O exemplo da competência

Com o histórico título da Copa da Liga, Swansea atesta o sucesso do modelo de gestão que garantiu ascensão marcante na última década

Phil Parkinson definiu bem a representatividade do Swansea antes da decisão da Copa da Liga Inglesa. Para o técnico do Bradford City, os galeses não eram apenas os adversários em Wembley, mas o exemplo a ser seguido. Não por menos. Embora não seja tão valorizado pelos times de camisa mais pesada, o torneio guardou dois épicos para a decisão. Dois clubes que sobreviveram a graves problemas financeiros para fazer história.

No fim das contas, prevaleceu o já aclamado futebol ofensivo do Swansea, responsável pelo baile dentro de campo e pela festa fora dele. Um título mais que especial, o primeiro da história do clube justamente na temporada em que comemoram o centenário. Ao Bradford valeu a campanha surpreendente, ao se tornar o primeiro time da quarta divisão a chegar à decisão da competição em 51 anos. Além, é claro, o exemplo dado pelos rivais.

Primeiro clube de Gales a conquistar um título na Inglaterra, a façanha do Swansea é muito maior do que o mero recorde. O troféu da Copa da Liga é a materialização da ascensão meteórica registrada pelo clube ao longo da última década. Quase rebaixados para a quinta divisão em 2002/03, os Swans alcançaram três acessos desde então, em uma caminhada que combina gestão sustentável e futebol atraente.

O marco inicial da guinada aconteceu em janeiro de 2002, quando um grupo de empresários locais assumiu o comando. Apoiada pela torcida, a nova administração evitou que os problemas financeiros vividos na época derrubassem os galeses da Football League. Desde então, as dívidas foram quitadas e um novo estádio para 20 mil espectadores foi construído. E o casamento com os torcedores continua até hoje, com 20% das ações do clube sob controle do público.

Um modelo exaltado por Leon Britton, jogador símbolo dessa nova era. Ao lado de Garry Monk, o meio-campista é um dos únicos a ter vivenciado a arrancada dos Swans: “Você precisa dar crédito a todos. Grandes dias como este acontecem quando você administra um clube bem. Isto significa muito para mim, que joguei mais de 400 partidas pelo clube ao longo dos últimos 10 anos. É grandioso fazer parte deste título”.

O grande mérito da gestão está em adequar o orçamento dos Swans aos interesses dentro de campo. Os galeses assumiram um estilo de jogo marcante desde 2006/07, quando o então meio-campista Roberto Martínez se tornou o técnico. O “Swansealona” de posse de bola envolvente e presença ofensiva começa neste momento, resultando em uma campanha devastadora na League One. E nem a saída de Martínez prejudicou o desenvolvimento do projeto.

O diferencial esteve exatamente na forma como o Swansea repôs suas peças sem prejudicar a mentalidade. Um perfil de “técnico ideal” foi traçado e os sucessores de Martínez se encaixaram perfeitamente nele. Brendan Rodgers foi o primeiro técnico a sustentar o legado, recolocando os galeses na primeira divisão inglesa após 29 anos. E Michael Laudrup conseguiu dar uma amplitude ainda maior aos feitos.
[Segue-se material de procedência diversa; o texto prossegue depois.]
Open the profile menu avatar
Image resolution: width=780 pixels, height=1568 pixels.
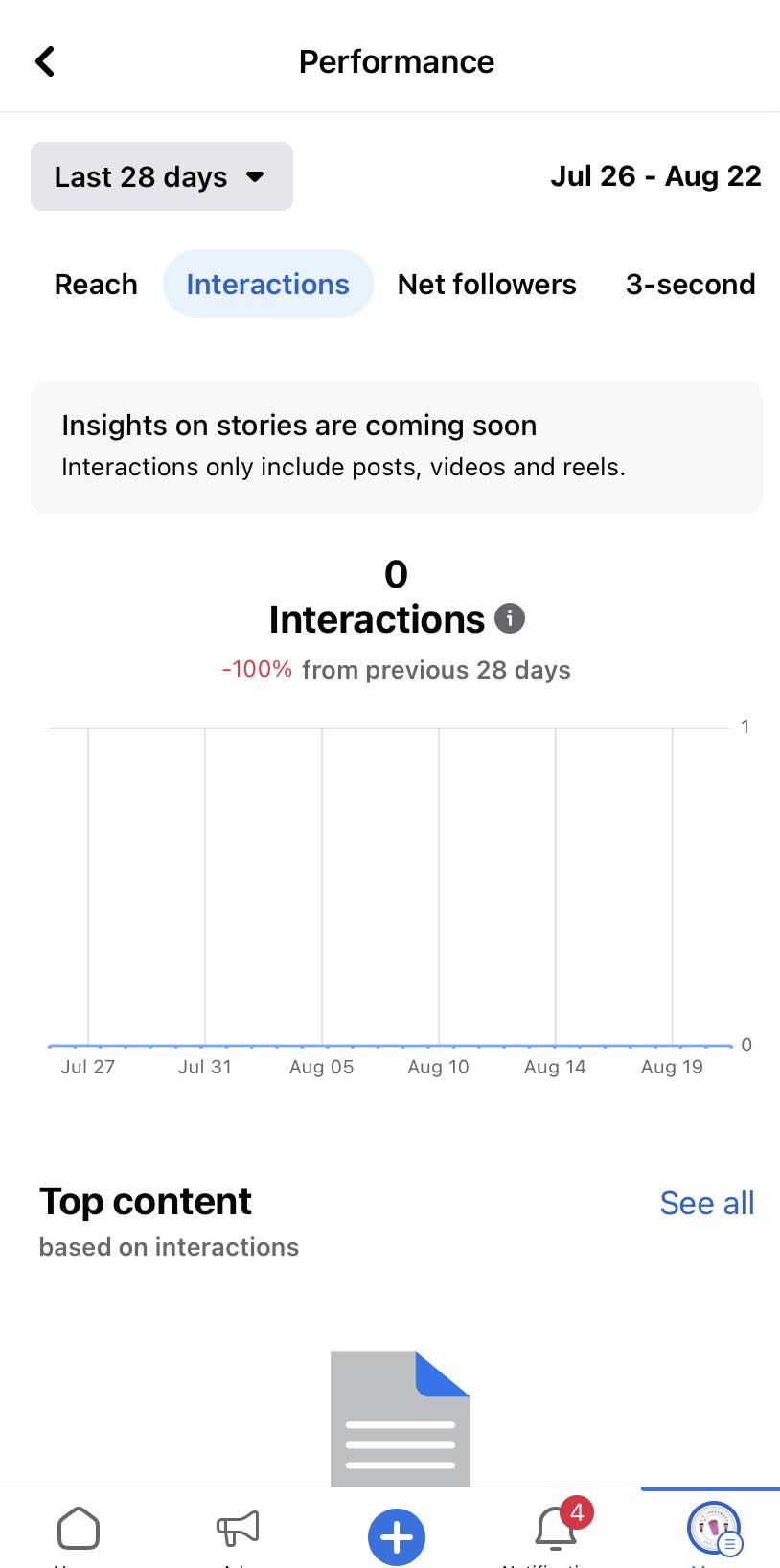[714, 1529]
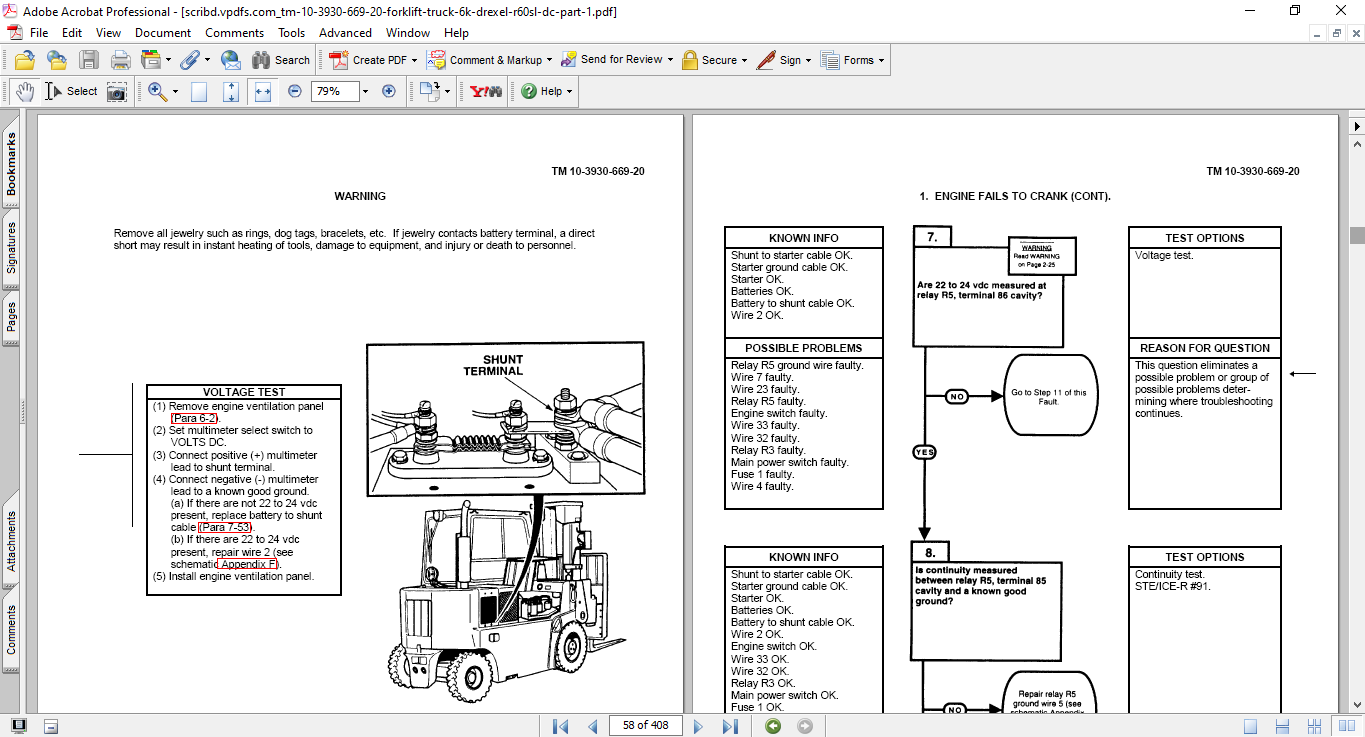Click the Save diskette icon
The image size is (1365, 737).
coord(89,60)
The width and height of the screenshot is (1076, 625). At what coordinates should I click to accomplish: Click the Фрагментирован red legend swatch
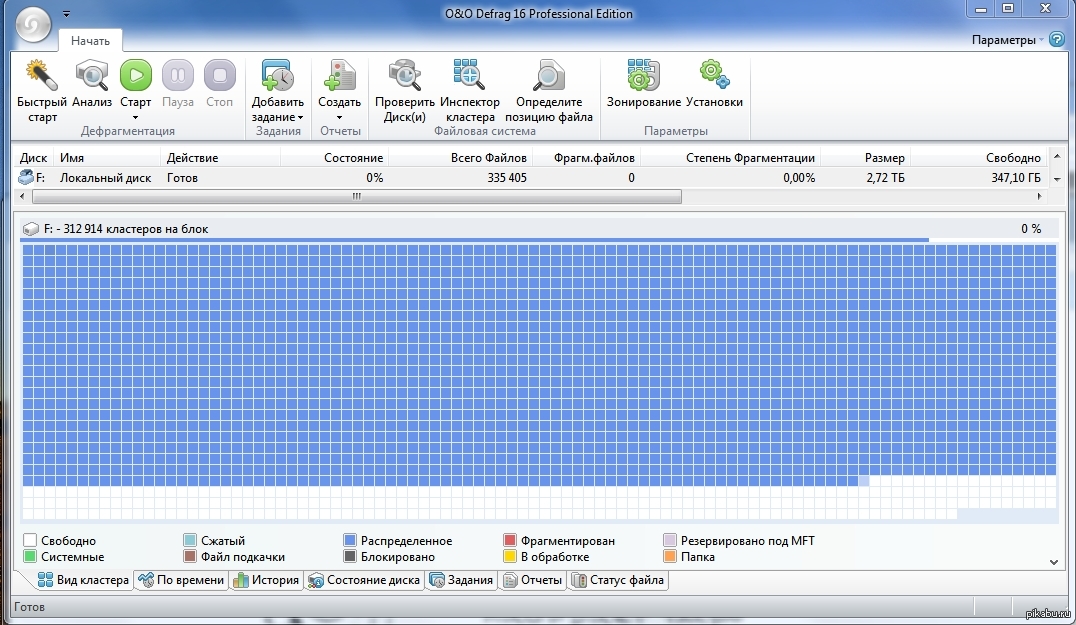510,541
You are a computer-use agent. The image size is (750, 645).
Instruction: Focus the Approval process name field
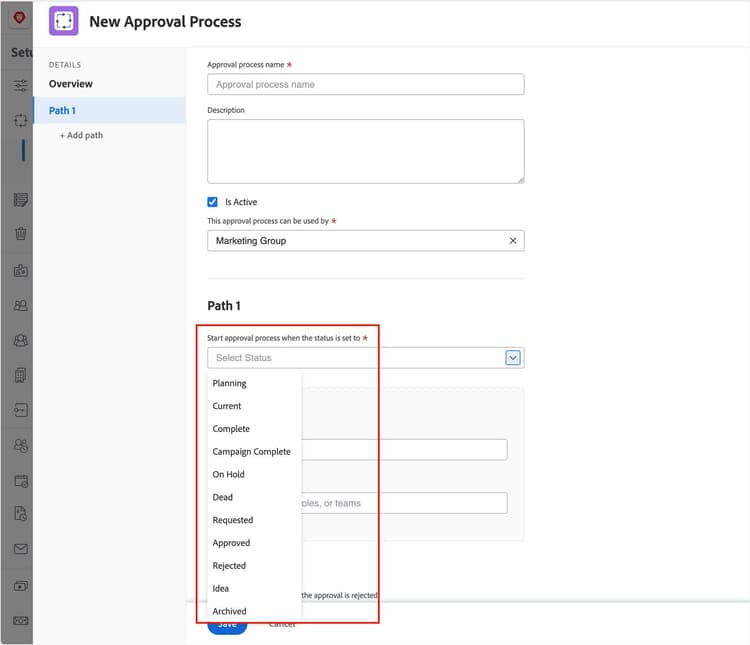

As variações proporcionadas pelo dinamarquês foram essenciais para o sucesso do Swansea na Copa da Liga. O time sabe combinar segurança defensiva e ser letal em seus golpes, como na vitória por 2 a 0 sobre o Chelsea na semifinal. Como também pode se tornar ainda mais ofensivo, a exemplo do que aconteceu na própria decisão, com o improvisado Ki iniciando o controle do jogo desde a defesa e o ataque demonstrando grande capacidade de ocupar espaços para abrir a retranca do Bradford.

Ao mesmo tempo em que acertou a mão para trazer técnicos, o Swansea também demonstrou qualidade enorme para contratar jogadores. Michu, Pablo Hernández e De Guzmán são os exemplos mais recentes de que não é preciso gastar fortunas para montar um time eficiente, sobretudo encaixado ao padrão de jogo. Ao longo da última década, foram gastos cerca de € 40 milhões em transferências. Metade deste valor já foi compensado apenas com a venda de Joe Allen, meio-campista que ainda atesta a qualidade das categorias de base dos galeses.

Ainda que seja mero exercício especulativo, é difícil imaginar o Swansea longe da Premier League durante os próximos anos. Estabilizado como força intermediária na Inglaterra, o time ainda terá o direito de disputar a Liga Europa na próxima temporada – e deverá se esforçar para uma campanha marcante no torneio continental. Mesmo se Laudrup, Michu ou qualquer outro destaque da atual temporada não seguir no Liberty Stadium, as bases do projeto já estão solidificadas. Um clube extramente competente na sua gestão e que ainda consegue entreter pelo bom futebol.